What does the day of a librarian look like?
I have wanted to be a librarian as a kid, but I am not really interested in being one anymore. I am just curious on what they work on and what it takes to be one. #reading #librarian #bookkeeping #library
3 answers
Stephanie Adams
Stephanie’s Answer
Hi Carlos,
Librarians are employed in so many different types of positions none of which really resemble what most people have in their minds as a traditional librarian. There are academic librarians who teach information literacy skills to college students and assist professors with research and grant writing. Then there are also public, law, special, corporate, and systems librarians and there is a great deal of variation in what each of these librarians do all day. Librarians are also employed as archivists, document managers, and patent researchers. I am an Electronic Resources Librarian in an academic library. In the course of my day-to-day activities, I rarely touch a book or work with a patron. I do the behind the scenes work in purchasing a myriad of electronic resources including ejournals, ebooks, databases and a variety of other online tools. My responsibilities include setting up trials and communicating access information to our public services librarians, working with our web manager to make sure the tools are available on our library web site (including off-campus access) for our patrons to use, and working with the university's purchasing department to negotiate the terms of the license agreements for all of the resources with the vendors and publishers. Many librarians also work for the electronic resources vendors and publishers as sales representatives, account managers and trainers.

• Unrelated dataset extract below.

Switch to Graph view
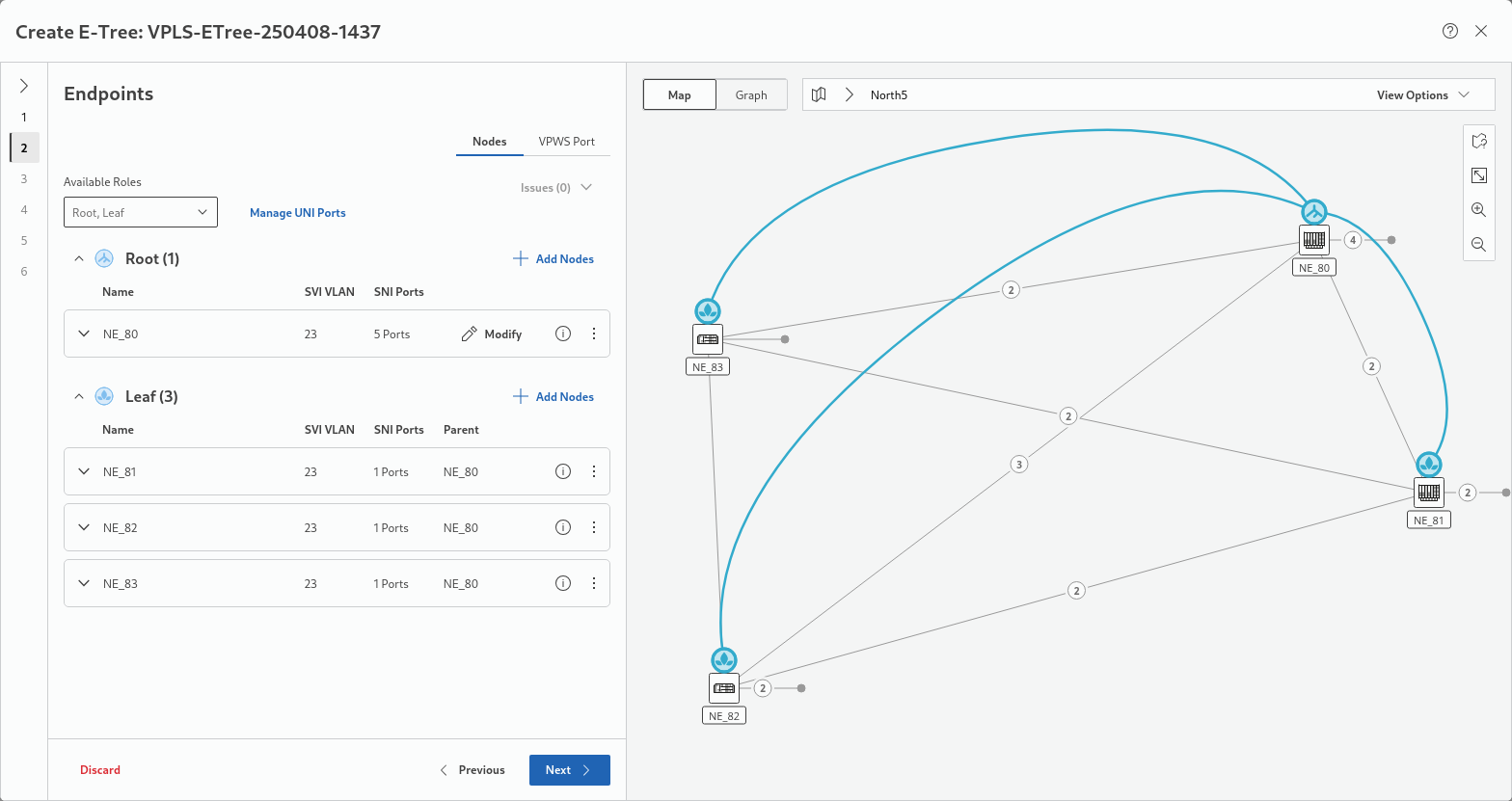The width and height of the screenshot is (1512, 801). pos(751,94)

Professional library positions typically require a masters degree in either library science or information science from an American Library Association-accredited program. Some specialties require alternate degrees such as public history for an archivist or a law degree for a law librarian. In addition, many academic library jobs require an additional masters degree for tenure.

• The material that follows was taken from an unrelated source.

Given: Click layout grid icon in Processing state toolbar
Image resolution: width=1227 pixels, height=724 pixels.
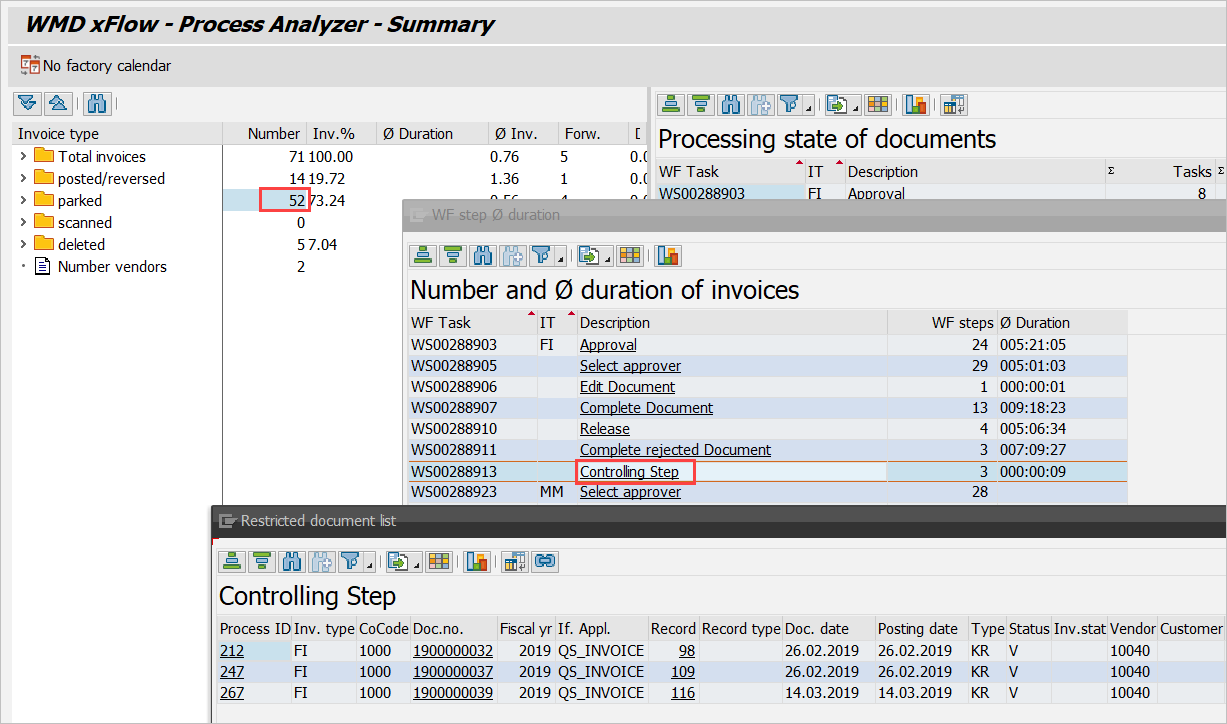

Good luck to you with whatever career you decide to pursue!
Andrea’s Answer
this really depends on your type of work, as a librarian you do multiple things, you can work with kids and teens, with adults, answer questions, give advice on what to read, manage the technology in your library, seek funding, seek communitry support, do programming and plan events, do outreach, do PR, the possibilties are endless! if you are curious and want to know more, it is also good to go to your local library and volunteer there, lots of libraries have volunteer opportunities for teens!